The same day as the Lockheed P-80 Shooting Star test flight, Sally goes into labor. To prevent Miles from flying, Johnny locks him into a phone booth and takes his place as pilot on the test flight. Anne finds out and pleads with him not to fly, knowing his medical condition. Johnny admits his love for Anne as they speak, but insists on flying to save his friend and prove his own capability as a pilot. He successfully flies the P-80 and returns to Anne on the ground.

==Cast==

- Richard Crane as Johnny Martin
- Faye Marlowe as Sally Cary
- Martha Stewart as Anne Cummings
- Charles Russell as Miles Cary
- Roy Roberts as J. P. Hartley
- Henry Morgan as Joe Patillo
- Charles Tannen as Harry
- Elaine Langan as Peggy-Lou Robinson
- Marietta Canty as Jennie
- Anthony Sydes as Butch Cary
- Selmer Jackson as Dr.
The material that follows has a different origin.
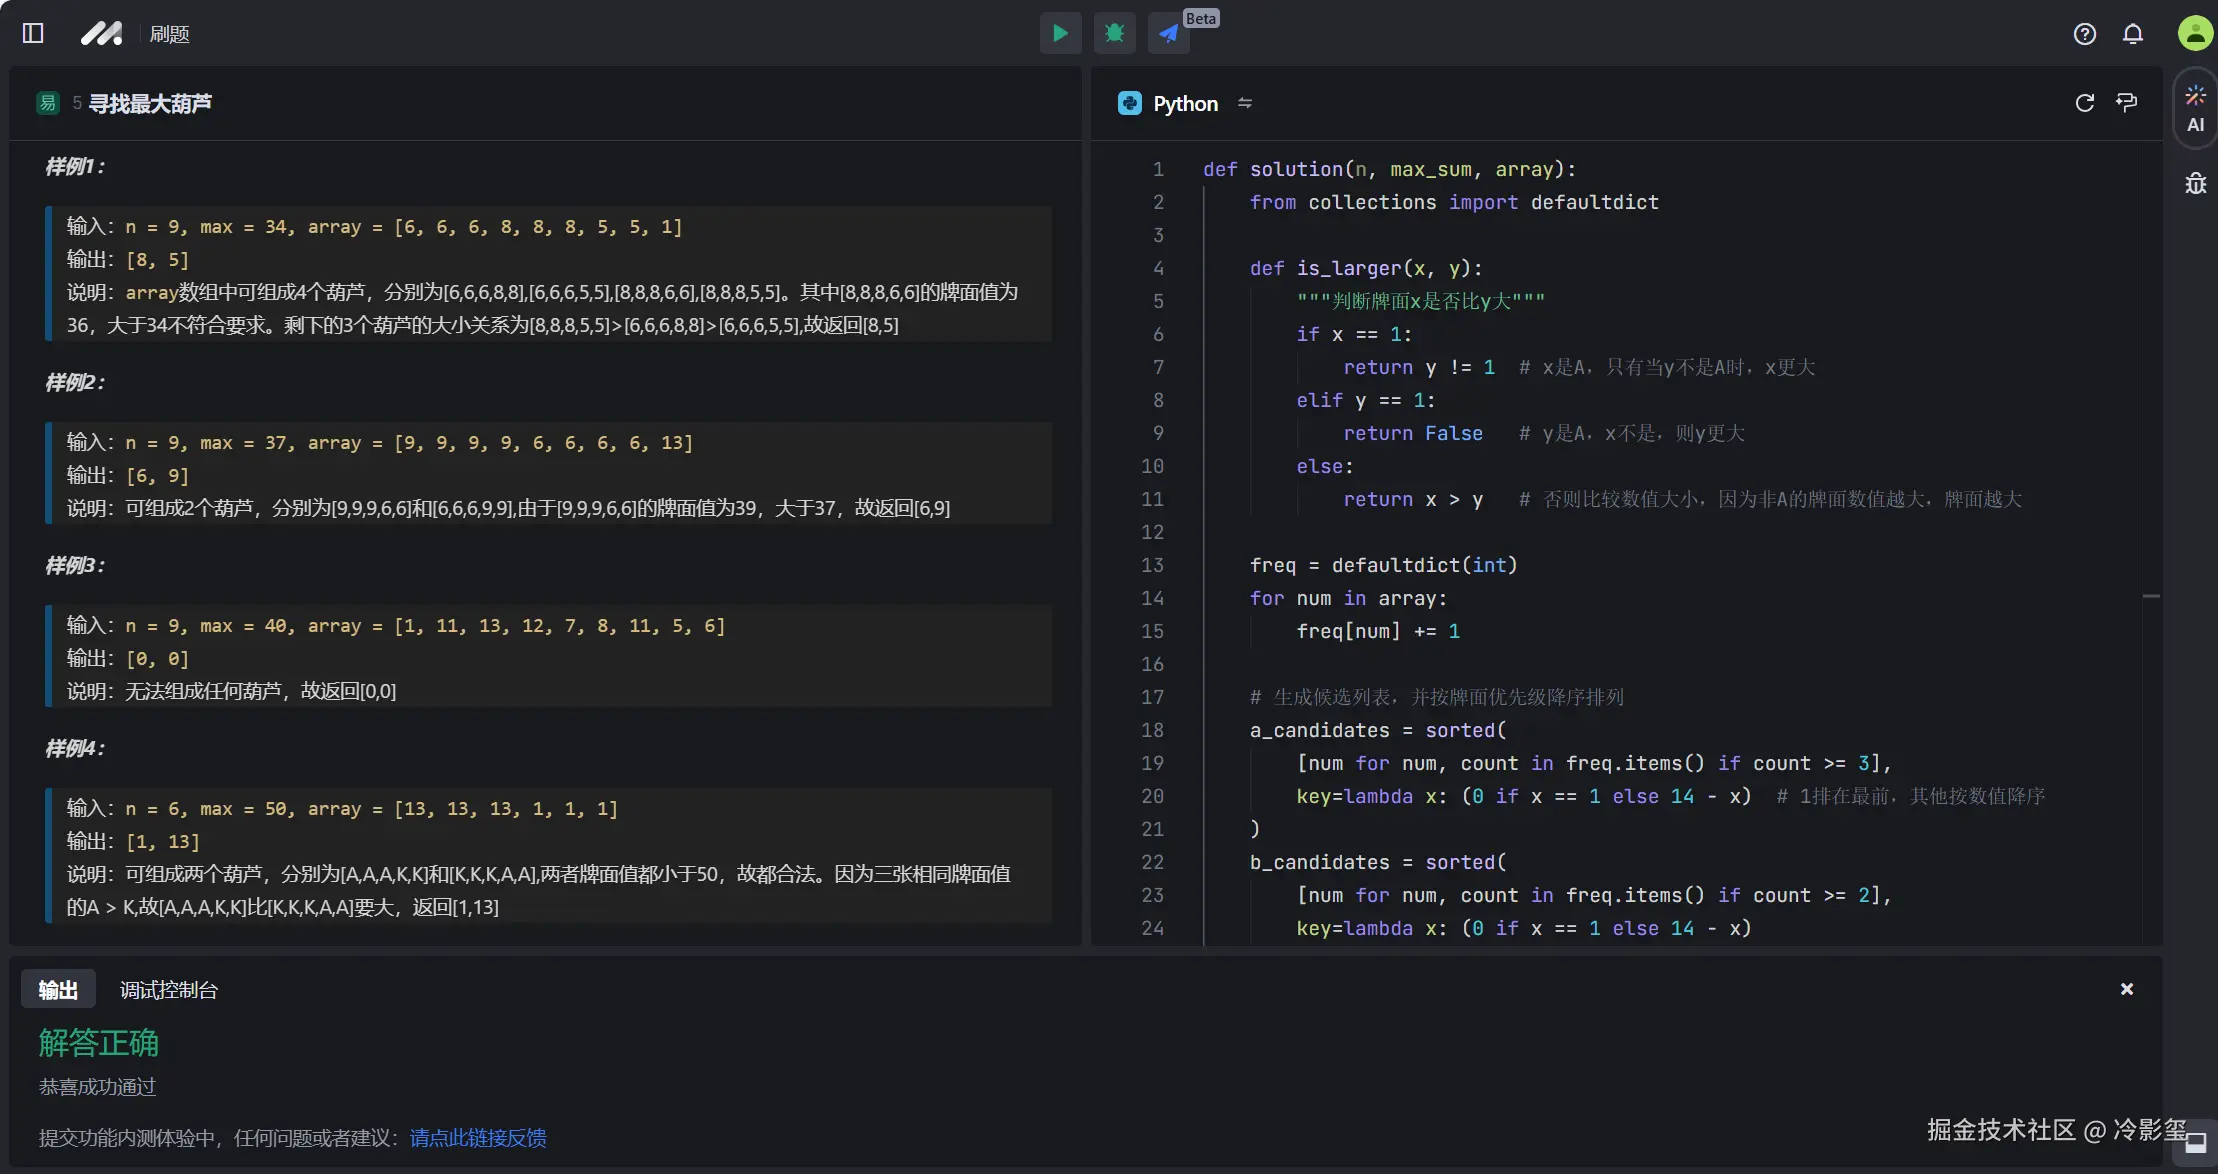Switch to 调试控制台 tab
The image size is (2218, 1174).
click(168, 989)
Gunderson
- John Hamilton as C. H. Metters

==Production==
The sequences in which "Johnny" tests the new aircraft do include actual footage of the new P-80 jet fighter. Lockheed Aircraft Corp. loaned the studio 1,500 feet of "military film of the spin tests of the Shooting Star", shot in 1945. Studio publicity noted that some sequences were shot on location at the Metropolitan Airport in Van Nuys, California.

==Reception==
Johnny Comes Flying Home was primarily a B film, and although aerial scenes were notable, fell short in other aspects. In a later appraisal, film historian Stephen Pendo in Aviation in the Cinema (1985) noted that the film was "unimaginative".